--- Start ---

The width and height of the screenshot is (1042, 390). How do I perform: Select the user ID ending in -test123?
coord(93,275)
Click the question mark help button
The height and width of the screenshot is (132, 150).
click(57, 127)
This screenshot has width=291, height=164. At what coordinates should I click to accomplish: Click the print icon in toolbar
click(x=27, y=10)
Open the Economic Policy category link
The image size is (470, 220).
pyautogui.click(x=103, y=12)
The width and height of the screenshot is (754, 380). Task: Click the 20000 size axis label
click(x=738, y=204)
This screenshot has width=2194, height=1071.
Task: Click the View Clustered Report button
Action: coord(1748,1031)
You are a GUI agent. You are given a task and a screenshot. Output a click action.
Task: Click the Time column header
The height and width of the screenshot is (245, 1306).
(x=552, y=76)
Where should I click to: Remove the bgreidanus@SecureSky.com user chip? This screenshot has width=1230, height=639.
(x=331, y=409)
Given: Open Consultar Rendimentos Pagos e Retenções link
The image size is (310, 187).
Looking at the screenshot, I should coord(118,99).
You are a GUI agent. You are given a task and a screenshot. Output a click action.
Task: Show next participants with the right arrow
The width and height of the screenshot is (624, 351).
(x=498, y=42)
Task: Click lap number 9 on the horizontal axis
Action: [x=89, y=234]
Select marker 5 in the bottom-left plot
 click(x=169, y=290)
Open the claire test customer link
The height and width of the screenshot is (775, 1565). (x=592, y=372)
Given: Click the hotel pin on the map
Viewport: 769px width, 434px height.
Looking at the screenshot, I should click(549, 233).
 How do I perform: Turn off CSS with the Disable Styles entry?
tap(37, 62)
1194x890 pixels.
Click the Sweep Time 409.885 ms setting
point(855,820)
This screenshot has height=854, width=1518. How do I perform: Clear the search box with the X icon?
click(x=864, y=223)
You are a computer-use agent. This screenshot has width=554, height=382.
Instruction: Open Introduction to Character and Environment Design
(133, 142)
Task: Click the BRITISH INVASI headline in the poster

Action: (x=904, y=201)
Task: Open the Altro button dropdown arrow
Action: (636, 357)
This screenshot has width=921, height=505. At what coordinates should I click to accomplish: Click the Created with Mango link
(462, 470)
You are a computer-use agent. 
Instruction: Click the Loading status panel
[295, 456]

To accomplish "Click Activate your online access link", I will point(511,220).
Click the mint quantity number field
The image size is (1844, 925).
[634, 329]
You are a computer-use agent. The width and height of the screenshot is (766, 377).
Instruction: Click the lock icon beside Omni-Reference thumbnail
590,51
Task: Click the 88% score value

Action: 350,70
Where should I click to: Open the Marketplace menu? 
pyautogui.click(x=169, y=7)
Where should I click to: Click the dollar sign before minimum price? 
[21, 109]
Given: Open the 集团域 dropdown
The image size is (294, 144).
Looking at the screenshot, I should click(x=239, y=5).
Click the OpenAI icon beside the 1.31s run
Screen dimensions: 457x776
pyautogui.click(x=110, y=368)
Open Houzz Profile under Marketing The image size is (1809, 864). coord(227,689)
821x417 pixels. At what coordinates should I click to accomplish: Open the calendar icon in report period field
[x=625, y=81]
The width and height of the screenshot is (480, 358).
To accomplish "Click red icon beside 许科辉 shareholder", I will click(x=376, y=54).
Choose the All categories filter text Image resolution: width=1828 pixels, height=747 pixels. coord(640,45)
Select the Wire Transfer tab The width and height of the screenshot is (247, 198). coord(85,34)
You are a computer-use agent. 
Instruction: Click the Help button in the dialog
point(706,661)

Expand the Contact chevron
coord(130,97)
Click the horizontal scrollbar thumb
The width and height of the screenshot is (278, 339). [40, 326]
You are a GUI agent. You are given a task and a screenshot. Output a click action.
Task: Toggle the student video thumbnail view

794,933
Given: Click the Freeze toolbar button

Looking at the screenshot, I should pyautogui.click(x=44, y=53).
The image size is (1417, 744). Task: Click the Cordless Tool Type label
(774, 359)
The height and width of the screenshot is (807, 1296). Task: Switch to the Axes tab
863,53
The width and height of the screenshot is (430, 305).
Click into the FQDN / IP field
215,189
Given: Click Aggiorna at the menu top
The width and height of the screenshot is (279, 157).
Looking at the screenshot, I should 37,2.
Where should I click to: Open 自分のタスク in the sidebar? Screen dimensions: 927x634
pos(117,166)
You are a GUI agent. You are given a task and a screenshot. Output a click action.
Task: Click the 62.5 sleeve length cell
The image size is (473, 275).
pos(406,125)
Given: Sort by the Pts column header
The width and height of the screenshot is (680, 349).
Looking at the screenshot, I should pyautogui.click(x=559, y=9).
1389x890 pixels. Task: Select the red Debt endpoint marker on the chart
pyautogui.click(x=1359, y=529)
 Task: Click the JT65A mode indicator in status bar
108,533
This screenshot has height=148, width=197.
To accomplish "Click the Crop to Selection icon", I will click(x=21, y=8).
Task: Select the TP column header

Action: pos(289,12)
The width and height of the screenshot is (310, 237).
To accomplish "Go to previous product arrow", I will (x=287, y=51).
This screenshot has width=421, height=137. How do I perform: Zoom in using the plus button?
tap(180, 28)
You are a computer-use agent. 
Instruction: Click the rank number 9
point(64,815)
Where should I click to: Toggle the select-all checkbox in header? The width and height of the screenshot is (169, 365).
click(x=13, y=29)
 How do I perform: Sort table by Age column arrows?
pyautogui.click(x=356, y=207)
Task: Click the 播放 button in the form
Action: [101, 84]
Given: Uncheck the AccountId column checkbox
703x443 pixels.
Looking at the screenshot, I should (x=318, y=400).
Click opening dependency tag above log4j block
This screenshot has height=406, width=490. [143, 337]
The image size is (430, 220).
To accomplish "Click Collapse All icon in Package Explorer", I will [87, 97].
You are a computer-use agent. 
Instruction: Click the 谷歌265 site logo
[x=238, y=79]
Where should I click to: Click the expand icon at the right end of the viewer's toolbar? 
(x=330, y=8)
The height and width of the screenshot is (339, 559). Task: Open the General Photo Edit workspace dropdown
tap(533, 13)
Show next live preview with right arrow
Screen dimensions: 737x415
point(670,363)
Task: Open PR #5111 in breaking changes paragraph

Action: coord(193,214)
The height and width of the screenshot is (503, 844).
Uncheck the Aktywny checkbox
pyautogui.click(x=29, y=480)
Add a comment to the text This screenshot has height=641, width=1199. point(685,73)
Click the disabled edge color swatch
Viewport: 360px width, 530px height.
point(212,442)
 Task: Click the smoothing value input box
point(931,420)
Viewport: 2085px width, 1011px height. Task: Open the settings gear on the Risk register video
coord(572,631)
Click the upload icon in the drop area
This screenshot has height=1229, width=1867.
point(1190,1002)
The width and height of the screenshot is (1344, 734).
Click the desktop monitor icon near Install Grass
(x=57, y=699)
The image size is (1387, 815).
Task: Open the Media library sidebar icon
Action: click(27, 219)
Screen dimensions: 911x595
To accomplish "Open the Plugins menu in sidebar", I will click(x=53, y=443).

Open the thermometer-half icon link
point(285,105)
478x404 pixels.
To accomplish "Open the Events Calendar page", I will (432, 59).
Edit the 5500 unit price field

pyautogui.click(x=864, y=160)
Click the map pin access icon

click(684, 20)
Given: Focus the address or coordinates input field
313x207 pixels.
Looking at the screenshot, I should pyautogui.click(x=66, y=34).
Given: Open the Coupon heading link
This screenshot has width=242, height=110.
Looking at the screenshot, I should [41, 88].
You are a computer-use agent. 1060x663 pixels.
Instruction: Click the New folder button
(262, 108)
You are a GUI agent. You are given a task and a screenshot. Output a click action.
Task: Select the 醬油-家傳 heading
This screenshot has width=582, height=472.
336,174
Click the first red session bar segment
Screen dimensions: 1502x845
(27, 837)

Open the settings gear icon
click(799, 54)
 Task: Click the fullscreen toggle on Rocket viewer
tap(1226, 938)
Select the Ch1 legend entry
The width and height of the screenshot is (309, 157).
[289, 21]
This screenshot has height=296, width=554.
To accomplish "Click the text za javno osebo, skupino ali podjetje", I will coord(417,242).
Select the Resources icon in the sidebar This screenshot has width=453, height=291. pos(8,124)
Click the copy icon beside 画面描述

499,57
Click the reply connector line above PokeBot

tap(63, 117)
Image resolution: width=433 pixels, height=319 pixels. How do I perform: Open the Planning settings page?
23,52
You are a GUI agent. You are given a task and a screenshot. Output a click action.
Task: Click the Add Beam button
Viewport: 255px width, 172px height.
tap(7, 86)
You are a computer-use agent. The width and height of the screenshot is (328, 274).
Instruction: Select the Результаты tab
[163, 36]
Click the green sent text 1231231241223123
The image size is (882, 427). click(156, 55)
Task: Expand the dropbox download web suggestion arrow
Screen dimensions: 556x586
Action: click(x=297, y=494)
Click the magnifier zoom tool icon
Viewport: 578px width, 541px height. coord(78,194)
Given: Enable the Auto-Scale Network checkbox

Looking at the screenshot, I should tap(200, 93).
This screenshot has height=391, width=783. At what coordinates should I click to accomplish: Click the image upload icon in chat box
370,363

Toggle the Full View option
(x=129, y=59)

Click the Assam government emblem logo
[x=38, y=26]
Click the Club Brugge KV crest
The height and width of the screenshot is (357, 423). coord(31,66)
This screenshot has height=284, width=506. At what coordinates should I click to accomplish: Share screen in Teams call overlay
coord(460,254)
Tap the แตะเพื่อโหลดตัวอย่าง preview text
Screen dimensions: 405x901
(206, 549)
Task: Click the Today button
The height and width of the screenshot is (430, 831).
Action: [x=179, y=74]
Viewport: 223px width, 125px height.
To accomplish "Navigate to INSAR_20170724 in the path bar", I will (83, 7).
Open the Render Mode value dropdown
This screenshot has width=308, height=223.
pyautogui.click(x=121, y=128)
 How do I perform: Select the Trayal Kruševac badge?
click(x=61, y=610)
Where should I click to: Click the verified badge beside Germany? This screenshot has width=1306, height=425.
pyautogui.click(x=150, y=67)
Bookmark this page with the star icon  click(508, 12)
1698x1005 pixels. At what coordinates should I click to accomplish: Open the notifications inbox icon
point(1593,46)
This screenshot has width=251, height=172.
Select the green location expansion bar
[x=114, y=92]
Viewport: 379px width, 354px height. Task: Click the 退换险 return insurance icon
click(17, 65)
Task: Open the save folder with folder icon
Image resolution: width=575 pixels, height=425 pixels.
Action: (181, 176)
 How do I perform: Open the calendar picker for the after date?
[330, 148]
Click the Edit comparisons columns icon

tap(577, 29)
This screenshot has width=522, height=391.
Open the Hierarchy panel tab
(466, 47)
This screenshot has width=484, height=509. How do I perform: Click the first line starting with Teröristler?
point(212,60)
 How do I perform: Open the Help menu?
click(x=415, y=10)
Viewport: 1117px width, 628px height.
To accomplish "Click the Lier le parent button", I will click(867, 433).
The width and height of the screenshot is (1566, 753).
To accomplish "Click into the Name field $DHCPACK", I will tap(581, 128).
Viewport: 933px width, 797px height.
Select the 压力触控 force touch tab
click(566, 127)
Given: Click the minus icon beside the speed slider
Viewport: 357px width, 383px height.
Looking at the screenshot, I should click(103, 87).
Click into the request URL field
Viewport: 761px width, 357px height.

--- End ---

§ What is expected
Copy out the listing word for word, from its first line through the line that contains "Action: coord(1748,1031)".

§ Full response
The width and height of the screenshot is (1042, 390). How do I perform: Select the user ID ending in -test123?
coord(93,275)
Click the question mark help button
The height and width of the screenshot is (132, 150).
click(57, 127)
This screenshot has width=291, height=164. At what coordinates should I click to accomplish: Click the print icon in toolbar
click(x=27, y=10)
Open the Economic Policy category link
The image size is (470, 220).
pyautogui.click(x=103, y=12)
The width and height of the screenshot is (754, 380). Task: Click the 20000 size axis label
click(x=738, y=204)
This screenshot has width=2194, height=1071.
Task: Click the View Clustered Report button
Action: coord(1748,1031)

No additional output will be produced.